We found that the mutualistic relationship between aphids and ants was responsible for a significant increase in aphid numbers. In our study, ant attendance at aphid colonies was not affected by habitat variables, and ant-attended colonies were present even on the most urbanized sites of the gradient. Mutualistic ants of aphids are known to protect aphid colonies from predator attack, to prevent mold growth when honeydew accumulates and to avoid aphid competition with other herbivores on the same resource (Stadler and Dixon 1998; Kaneko 2003; Yao 2014). The relationship between aphids and tending ants can then confer direct benefits to aphid survival, allowing highest feeding rates and nutrient uptake. At the same time, aphid-derived honeydew constitutes a nutrient-rich food that may be essential for the survival and growth of ant colonies (Kaplan and Eubanks 2002; Tegelaar et al. 2013). Aphid parasitoids are less likely to be affected by the presence of ants on aphid colonies than predators. Although parasitoid wasps can sometimes be repelled by ants, once wasps successfully oviposit in aphids, these parasitized aphids also receive ant protection, which may in turn result in higher parasitoid emergence rates (Völkl 1992, 1997; Kaneko 2002; Yao 2014). Such patterns (a negative effect of ant presence on generalist predators, a positive effect on specialist enemies) was found by Wimp and Whitham (2001), who examined the mechanisms that determined arthropod community structure in a riparian zone dominated by cottonwood. Our urban ecosystem seemed to show similar trends.

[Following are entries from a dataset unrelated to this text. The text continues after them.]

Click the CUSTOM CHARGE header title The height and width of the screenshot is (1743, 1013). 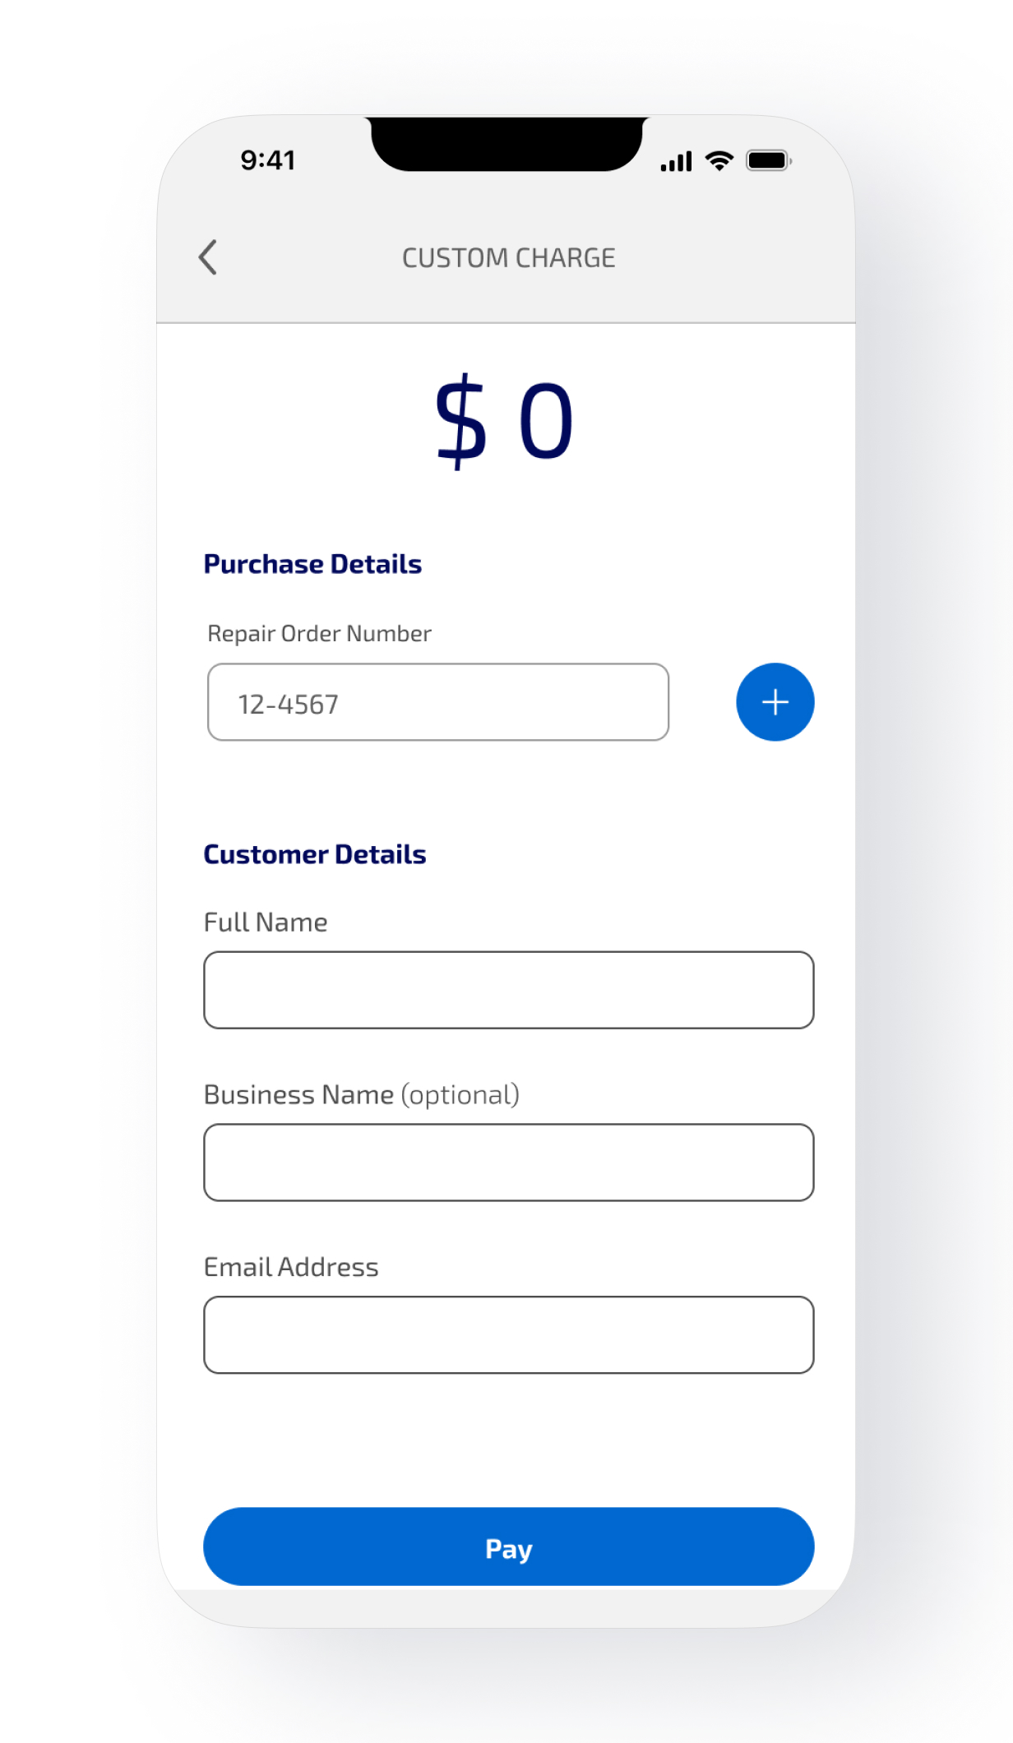508,258
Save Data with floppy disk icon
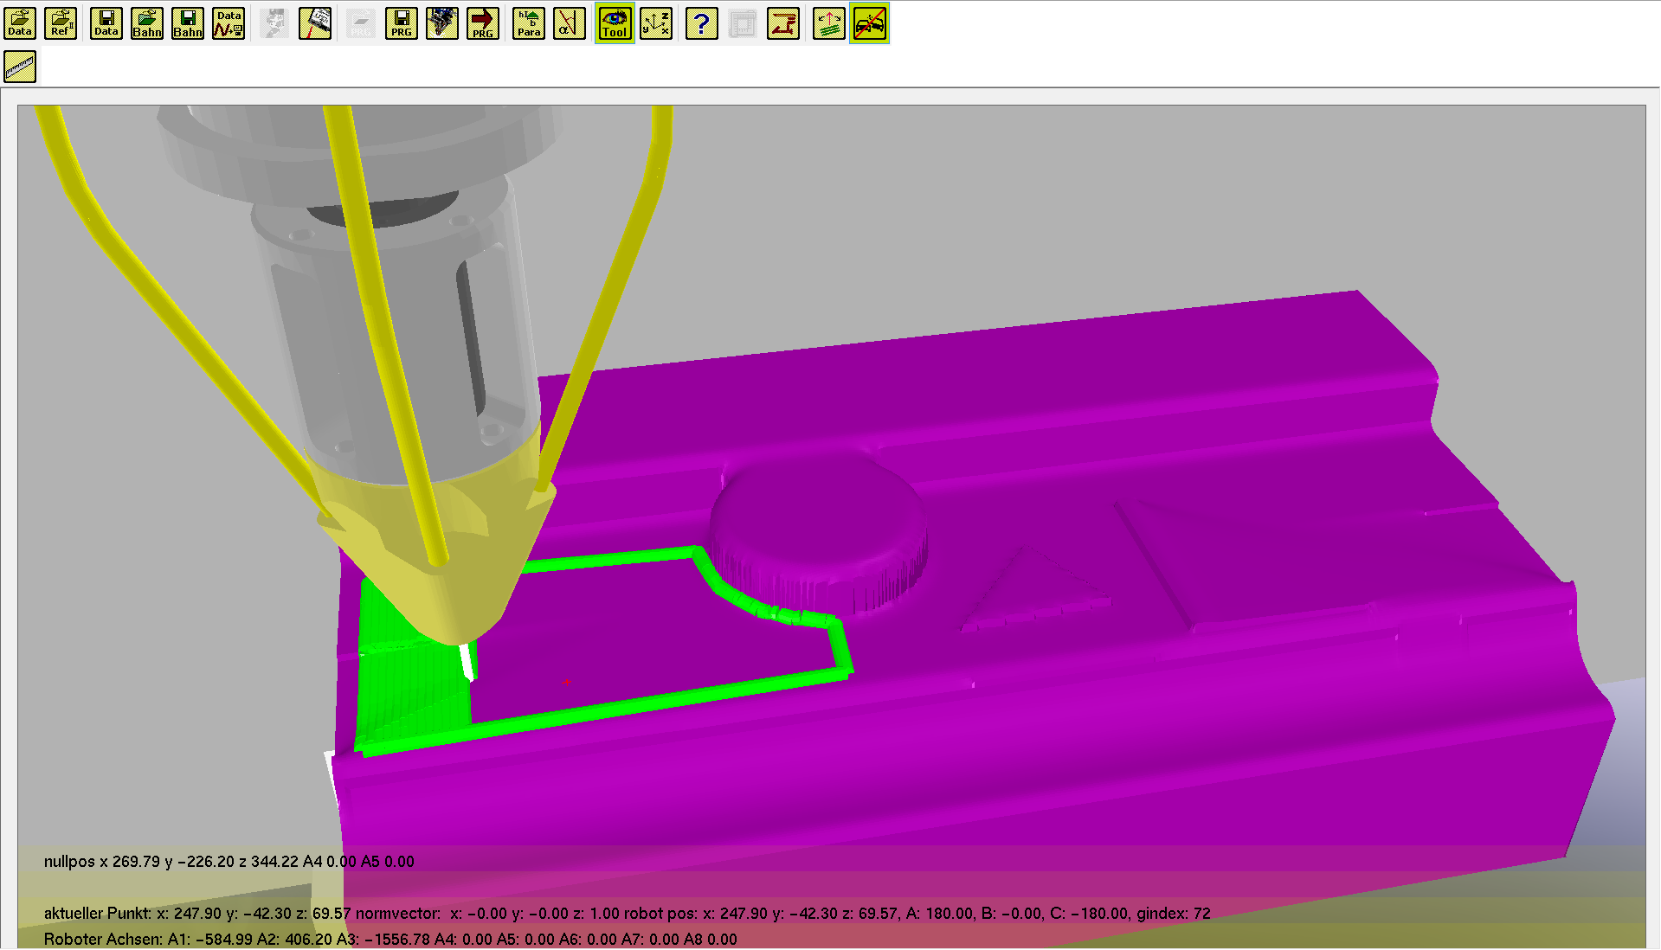Image resolution: width=1661 pixels, height=950 pixels. coord(106,23)
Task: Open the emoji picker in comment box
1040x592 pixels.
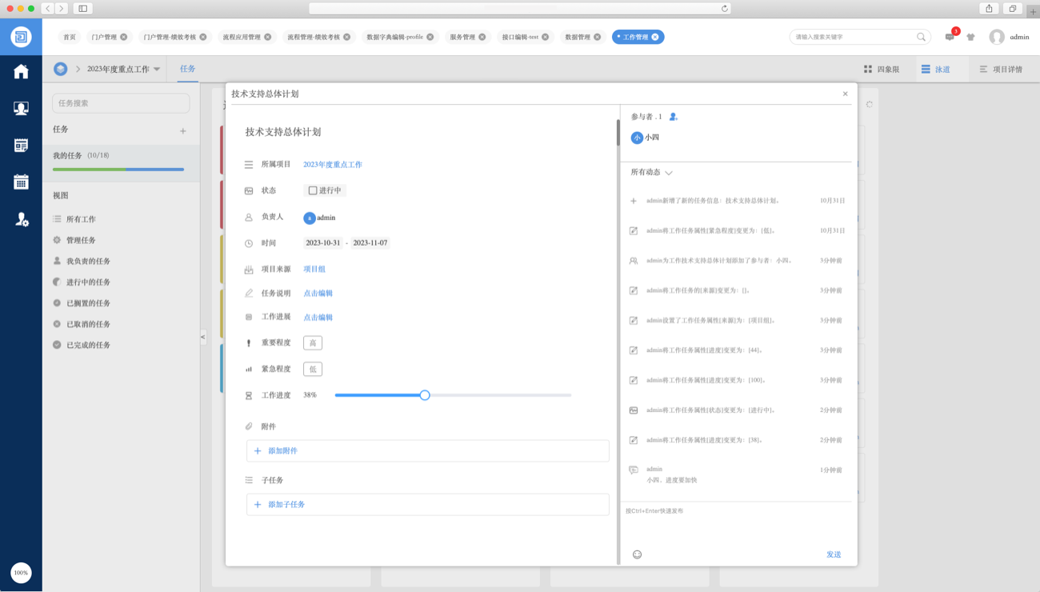Action: pos(637,554)
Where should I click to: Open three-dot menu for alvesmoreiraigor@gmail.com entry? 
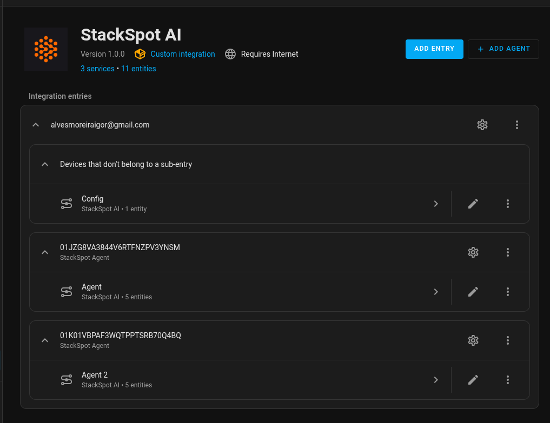pos(517,125)
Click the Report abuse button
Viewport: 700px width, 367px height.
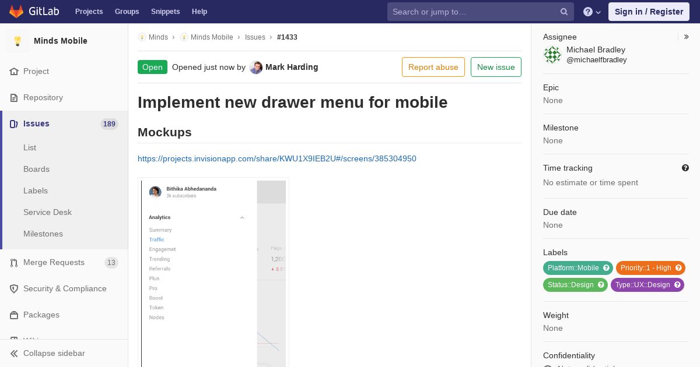433,67

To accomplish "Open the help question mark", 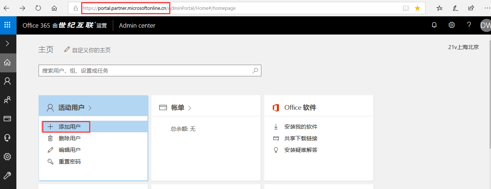I will point(469,25).
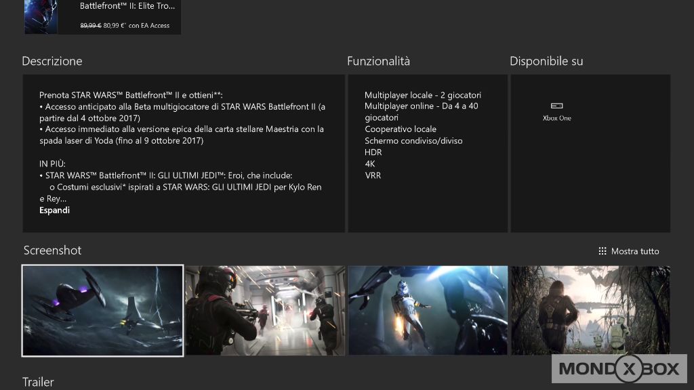Image resolution: width=694 pixels, height=390 pixels.
Task: View the jetpack clone trooper screenshot
Action: point(428,310)
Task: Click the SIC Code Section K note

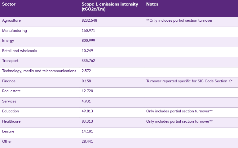Action: [189, 81]
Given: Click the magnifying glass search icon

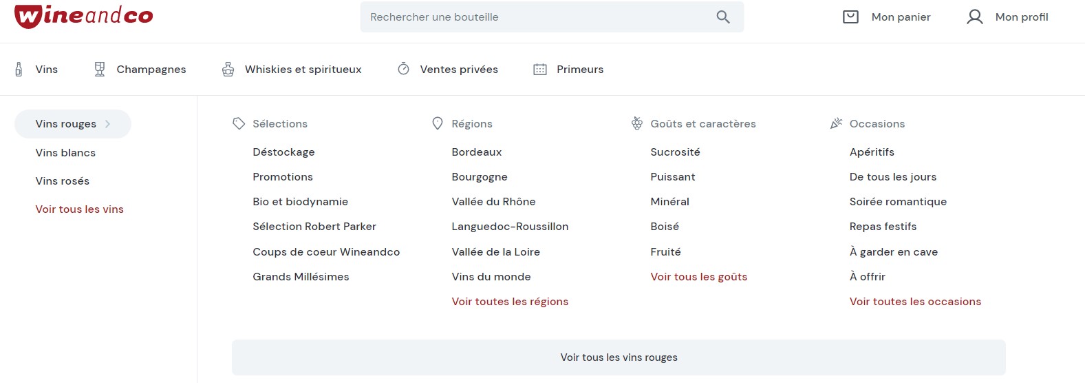Looking at the screenshot, I should click(722, 17).
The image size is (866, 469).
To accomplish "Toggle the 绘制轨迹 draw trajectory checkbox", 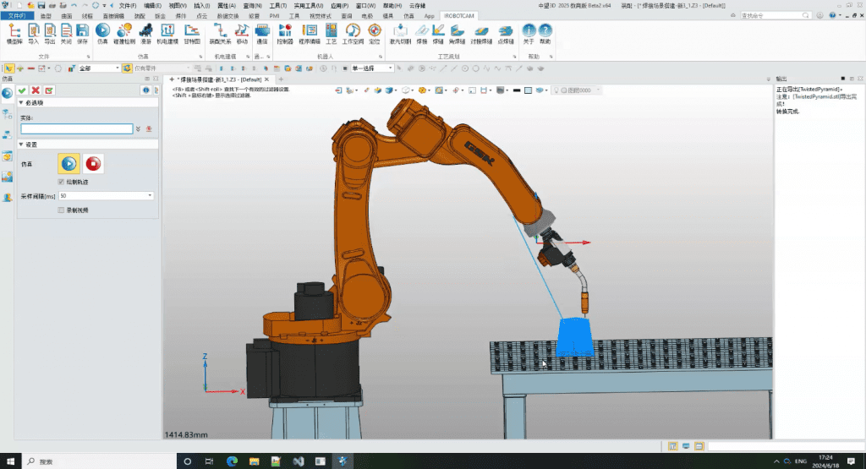I will 61,182.

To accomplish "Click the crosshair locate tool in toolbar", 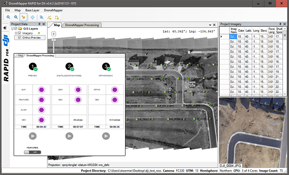I will pos(32,17).
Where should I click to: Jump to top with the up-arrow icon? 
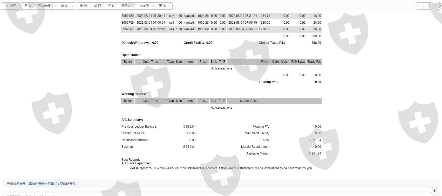tap(434, 191)
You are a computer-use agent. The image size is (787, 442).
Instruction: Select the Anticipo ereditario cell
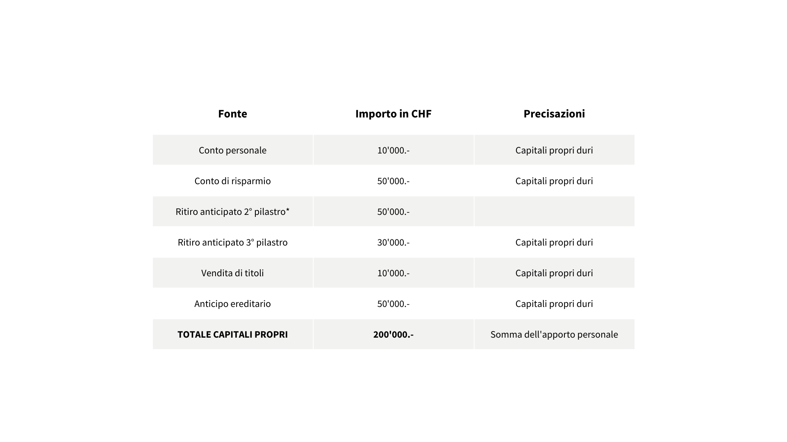tap(232, 304)
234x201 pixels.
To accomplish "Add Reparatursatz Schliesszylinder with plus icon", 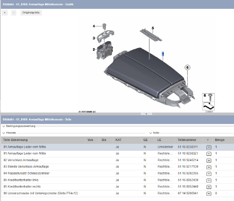I will [209, 174].
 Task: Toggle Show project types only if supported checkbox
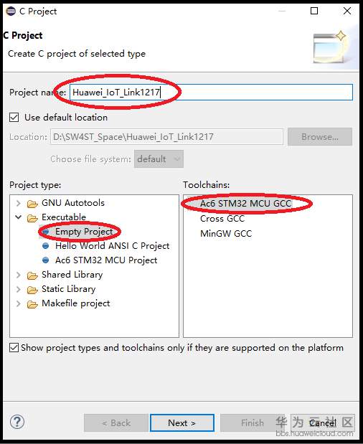point(14,347)
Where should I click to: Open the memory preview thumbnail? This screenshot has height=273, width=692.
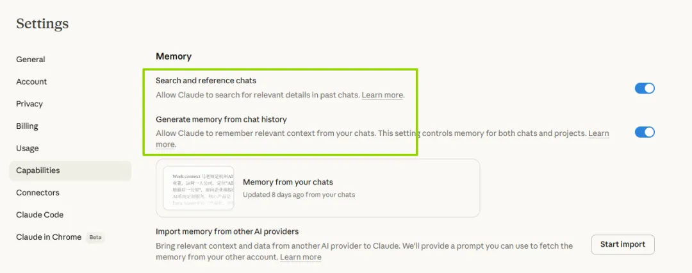tap(198, 188)
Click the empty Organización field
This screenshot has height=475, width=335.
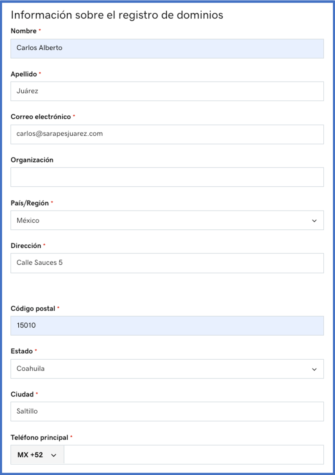(167, 177)
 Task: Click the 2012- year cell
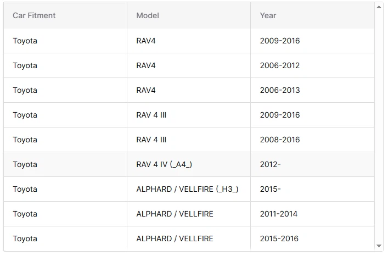[x=271, y=164]
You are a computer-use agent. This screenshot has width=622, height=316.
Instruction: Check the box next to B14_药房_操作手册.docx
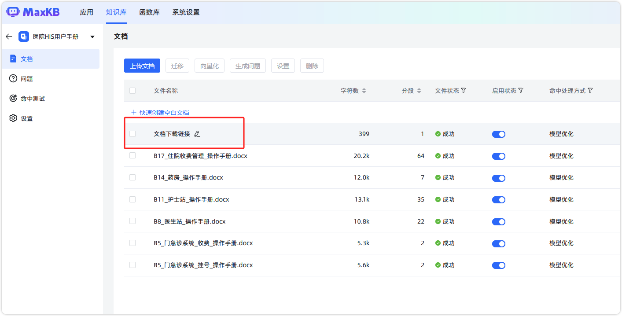click(x=132, y=178)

Overall, only predators were affected by the features of urbanization measured on our study. This influence of environmental disturbance on multi-trophic interactions in urban habitats could result in important consequences for the assembly of local ecological communities, and also direct and practical implications for biocontrol services that natural enemies could provide in these habitats (Gibb and Hochuli 2002; Eubanks and Finke 2014; Calabuig et al. 2015; Philpott and Bichier 2017). For example, Turrini et al. (2016) investigated the effects of urbanization on trophic interactions and found that predators reduced aphid abundance less in urban than in agricultural ecosystems. This reduction in top-down regulation in urban areas resulted in urban plants having reduced biomass than plants in adjacent agricultural areas. Findings such as these emphasize that urbanization can influence not only interactions at higher trophic levels, but that these changes also affect plant communities through trophic cascades (Schemske et al. 1994; Brudvig et al. 2015). Our results highlight the negative effect of the main characteristic of cities, the increase amount of impervious surfaces, on an important trophic guild. Given that the amount of impervious surfaces is highly negatively correlated with proportion of green areas, our results reinforce the importance of maintaining and increasing the quality of urban green spaces as habitats for the conservation of biological diversity (Botkin and Beveridge 1997; Peralta et al. 2011), and consequently also on trophic dynamics.

One of the major challenges of ecology is to understand and predict the consequences of environmental changes for biodiversity and ecosystem functioning (van der Putten et al. 2004; Hooper et al. 2005). Variation in responses within and between trophic groups may cause restructuring of communities through changes in competitive, bottom-up and top-down control effects (Van der Putten et al. 2004). Any given species is affected by interactions with other species, therefore understanding how changes in species interactions potentially affect food web structure and function in urban habitats may help us to succeed when planning conservation strategies (Faeth et al. 2005; Faeth et al. 2011). To our knowledge, our work presents the first effort to address how interrelated multi-trophic interactions composed by herbivory, predation, parasitism and mutualism behave in urban habitats, with predation the most affected by the increase of urban features in the habitat. Our findings emphasize the need for careful consideration of how patterns of species interactions may be modified in urban settings, which is essential for conservation efforts that will promote ecosystem services and functioning in cities.